Kaynak metin =
|---|
Konu açıldığında bana hep der ki; önce giden sen olur isen o kolunda ki dövmeyi sildirmeden yatırmayacağım seni o mezara. Hale bak ya.. Öldüğüme mi yanayım? Yoksa onca sevdiğim, üzerimde taşımaktan gurur duyduğum, yaptırdığımda babamdan dünya kadar azar işitmeme neden olan dövmemi kaybetmeme mi?
Gerçi bilmediği, henüz kulağına gitmemiş olan, ama, gitmesine ramak kalmış olan bir planım var! Yaklaşın, yaklaşın... Sizlerle paylaşacağım bu sırrımı da... Vasiyetimi yaptırıyorum yakında noter tasdikli. Aynen şunlar yazılı olacak:
-Öldüğümde yakın beni! Gömülmek istemiyorum. Ölmekten değil, gömülmekten korkuyorum!
|---|
Kayıtlı bilgiler =
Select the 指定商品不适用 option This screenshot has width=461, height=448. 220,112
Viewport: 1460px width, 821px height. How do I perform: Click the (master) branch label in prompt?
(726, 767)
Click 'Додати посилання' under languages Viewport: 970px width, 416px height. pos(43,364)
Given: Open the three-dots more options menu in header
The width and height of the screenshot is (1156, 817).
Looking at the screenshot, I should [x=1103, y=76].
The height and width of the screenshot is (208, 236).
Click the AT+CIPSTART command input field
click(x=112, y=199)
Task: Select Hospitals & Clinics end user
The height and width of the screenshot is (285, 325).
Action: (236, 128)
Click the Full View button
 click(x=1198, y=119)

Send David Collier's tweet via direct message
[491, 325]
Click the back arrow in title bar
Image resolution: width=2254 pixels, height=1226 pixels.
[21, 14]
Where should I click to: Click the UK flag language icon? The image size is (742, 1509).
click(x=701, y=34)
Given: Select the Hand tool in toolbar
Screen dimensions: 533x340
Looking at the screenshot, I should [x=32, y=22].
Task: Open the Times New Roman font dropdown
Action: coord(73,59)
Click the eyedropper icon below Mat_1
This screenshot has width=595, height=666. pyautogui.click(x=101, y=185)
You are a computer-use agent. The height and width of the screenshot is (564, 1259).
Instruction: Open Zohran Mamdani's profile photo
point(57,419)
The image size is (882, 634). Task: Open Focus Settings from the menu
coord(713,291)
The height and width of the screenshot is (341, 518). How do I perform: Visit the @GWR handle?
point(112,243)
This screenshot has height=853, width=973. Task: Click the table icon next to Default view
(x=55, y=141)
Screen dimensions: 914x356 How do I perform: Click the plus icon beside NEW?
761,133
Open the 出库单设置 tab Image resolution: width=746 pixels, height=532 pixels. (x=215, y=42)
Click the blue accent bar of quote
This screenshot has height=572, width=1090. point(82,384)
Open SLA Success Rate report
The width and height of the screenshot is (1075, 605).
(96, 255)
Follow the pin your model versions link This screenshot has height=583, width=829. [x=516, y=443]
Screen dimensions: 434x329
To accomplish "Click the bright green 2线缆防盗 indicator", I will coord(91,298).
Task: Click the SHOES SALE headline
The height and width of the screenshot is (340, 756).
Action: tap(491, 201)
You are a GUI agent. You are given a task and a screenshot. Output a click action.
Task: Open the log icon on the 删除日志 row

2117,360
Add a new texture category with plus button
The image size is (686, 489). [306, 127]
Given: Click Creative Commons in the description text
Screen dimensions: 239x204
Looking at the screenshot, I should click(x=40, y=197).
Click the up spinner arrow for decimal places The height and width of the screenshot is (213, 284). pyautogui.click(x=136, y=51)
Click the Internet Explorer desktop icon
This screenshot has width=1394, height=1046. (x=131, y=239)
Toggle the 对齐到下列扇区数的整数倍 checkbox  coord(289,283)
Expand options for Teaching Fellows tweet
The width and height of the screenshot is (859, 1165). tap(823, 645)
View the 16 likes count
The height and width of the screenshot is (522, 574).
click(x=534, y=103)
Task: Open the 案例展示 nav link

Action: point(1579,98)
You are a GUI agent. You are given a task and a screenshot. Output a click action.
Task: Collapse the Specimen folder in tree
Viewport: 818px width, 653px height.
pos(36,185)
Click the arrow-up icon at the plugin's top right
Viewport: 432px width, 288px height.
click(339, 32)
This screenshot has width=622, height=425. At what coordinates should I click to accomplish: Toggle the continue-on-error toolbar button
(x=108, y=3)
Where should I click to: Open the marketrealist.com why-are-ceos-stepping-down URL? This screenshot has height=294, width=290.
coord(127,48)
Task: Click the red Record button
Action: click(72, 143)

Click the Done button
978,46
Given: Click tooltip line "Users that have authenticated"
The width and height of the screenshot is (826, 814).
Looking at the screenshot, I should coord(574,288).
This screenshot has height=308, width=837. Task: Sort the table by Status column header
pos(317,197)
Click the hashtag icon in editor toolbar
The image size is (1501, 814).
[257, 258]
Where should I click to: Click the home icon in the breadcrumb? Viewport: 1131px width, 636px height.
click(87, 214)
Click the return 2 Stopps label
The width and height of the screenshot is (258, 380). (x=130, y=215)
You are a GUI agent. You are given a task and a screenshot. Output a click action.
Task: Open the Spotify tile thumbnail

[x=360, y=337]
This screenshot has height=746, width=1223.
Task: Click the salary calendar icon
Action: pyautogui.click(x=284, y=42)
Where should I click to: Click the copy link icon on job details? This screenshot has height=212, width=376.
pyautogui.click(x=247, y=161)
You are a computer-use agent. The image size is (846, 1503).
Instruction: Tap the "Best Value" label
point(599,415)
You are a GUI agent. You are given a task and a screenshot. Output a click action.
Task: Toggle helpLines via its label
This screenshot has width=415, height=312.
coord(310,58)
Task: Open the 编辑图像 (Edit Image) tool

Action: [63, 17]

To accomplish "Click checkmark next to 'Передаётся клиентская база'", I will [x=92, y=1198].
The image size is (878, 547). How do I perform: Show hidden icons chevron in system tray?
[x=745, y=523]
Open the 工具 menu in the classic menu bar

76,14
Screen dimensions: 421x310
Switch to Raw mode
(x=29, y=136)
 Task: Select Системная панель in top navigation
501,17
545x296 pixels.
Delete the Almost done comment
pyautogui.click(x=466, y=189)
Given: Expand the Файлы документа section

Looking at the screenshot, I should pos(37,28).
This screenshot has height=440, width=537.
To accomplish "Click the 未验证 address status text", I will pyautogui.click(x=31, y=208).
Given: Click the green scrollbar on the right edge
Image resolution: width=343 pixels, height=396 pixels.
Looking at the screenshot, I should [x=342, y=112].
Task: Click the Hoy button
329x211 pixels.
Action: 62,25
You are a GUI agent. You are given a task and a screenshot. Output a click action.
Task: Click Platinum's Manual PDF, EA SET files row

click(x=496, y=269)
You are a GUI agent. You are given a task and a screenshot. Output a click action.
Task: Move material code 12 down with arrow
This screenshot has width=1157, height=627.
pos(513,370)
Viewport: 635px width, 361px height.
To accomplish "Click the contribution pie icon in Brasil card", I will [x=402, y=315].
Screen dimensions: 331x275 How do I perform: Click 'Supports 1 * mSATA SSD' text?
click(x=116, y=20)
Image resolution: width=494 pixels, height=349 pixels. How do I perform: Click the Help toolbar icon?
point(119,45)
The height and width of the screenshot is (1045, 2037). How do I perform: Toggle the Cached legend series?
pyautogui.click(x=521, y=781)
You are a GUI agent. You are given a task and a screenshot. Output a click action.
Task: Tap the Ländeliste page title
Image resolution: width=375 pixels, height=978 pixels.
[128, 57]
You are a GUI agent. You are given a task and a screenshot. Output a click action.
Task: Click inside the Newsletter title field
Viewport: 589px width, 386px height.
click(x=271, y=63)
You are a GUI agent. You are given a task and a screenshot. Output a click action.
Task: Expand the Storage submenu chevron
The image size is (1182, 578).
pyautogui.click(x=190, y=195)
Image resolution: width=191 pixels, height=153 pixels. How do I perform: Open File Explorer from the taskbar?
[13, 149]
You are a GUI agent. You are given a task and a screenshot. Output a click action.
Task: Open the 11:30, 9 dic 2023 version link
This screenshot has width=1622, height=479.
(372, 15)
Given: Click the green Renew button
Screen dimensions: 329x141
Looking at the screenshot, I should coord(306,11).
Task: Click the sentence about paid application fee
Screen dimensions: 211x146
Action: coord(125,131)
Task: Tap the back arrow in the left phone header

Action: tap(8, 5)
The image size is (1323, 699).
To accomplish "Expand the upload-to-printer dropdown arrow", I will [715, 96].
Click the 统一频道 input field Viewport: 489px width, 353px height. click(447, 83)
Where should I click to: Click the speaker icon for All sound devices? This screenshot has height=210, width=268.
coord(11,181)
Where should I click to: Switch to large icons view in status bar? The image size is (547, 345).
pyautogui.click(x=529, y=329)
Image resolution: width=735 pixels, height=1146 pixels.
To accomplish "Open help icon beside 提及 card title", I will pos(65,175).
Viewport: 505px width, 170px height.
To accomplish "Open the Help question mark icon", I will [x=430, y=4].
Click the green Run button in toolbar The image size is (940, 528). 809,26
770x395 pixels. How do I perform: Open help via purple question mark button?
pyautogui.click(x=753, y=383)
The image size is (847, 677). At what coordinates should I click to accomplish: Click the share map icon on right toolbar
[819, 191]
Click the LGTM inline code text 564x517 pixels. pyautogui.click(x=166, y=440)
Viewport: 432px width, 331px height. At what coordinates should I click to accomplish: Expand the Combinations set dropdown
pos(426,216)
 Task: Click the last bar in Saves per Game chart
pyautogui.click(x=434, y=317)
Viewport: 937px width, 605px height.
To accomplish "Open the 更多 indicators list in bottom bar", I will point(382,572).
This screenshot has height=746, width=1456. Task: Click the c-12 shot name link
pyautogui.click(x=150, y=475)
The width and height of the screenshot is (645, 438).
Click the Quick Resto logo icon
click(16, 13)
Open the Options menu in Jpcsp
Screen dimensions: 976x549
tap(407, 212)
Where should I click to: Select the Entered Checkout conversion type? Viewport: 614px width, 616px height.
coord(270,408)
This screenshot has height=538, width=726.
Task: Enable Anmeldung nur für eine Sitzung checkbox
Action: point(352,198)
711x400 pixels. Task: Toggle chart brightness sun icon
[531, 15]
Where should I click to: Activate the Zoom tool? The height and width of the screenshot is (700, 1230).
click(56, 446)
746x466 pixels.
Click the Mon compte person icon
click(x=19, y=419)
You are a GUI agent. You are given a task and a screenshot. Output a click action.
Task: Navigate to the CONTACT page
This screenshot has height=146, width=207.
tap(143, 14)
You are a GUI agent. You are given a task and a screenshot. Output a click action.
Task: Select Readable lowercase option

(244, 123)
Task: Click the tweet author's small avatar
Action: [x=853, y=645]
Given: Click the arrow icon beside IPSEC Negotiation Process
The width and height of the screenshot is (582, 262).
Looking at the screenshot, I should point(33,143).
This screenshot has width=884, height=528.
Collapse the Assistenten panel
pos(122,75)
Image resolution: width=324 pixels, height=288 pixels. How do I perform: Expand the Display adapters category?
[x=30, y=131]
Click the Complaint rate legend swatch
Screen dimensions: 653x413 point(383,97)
|---|
Yapılacaklar =
a – Kaynak metinde ünlem işaretiyle biten bütün cümleleri sıralayın.
b – Kaynak metni iki cümleyle özetleyin.
c – Kaynak metindeki "Gerçi bilmediği, henüz" ifadesinden "değil, gömülmekten korkuyorum!" ifadesine kadar uzanan kısmı kelimesi kelimesine aktarın.

Görev çıktıları =
a –
- Gerçi bilmediği, henüz kulağına gitmemiş olan, ama, gitmesine ramak kalmış olan bir planım var!
- -Öldüğümde yakın beni!
- Ölmekten değil, gömülmekten korkuyorum!

b – Anlatıcıya hep, önce kendisi ölürse kolundaki dövme sildirilmeden mezara yatırılmayacağı söylenir; anlatıcı da ölümüne mi, yoksa gurur duyduğu ve babasından azar işitmesine neden olan dövmesini kaybetmeye mi yanacağını sorar. Anlatıcı, yakında noter tasdikli bir vasiyet yaptıracağını, vasiyette öldüğünde yakılmak istediğini yazdıracağını ve ölmekten değil gömülmekten korktuğunu açıklar.

c –
Gerçi bilmediği, henüz kulağına gitmemiş olan, ama, gitmesine ramak kalmış olan bir planım var! Yaklaşın, yaklaşın... Sizlerle paylaşacağım bu sırrımı da... Vasiyetimi yaptırıyorum yakında noter tasdikli. Aynen şunlar yazılı olacak:
-Öldüğümde yakın beni! Gömülmek istemiyorum. Ölmekten değil, gömülmekten korkuyorum!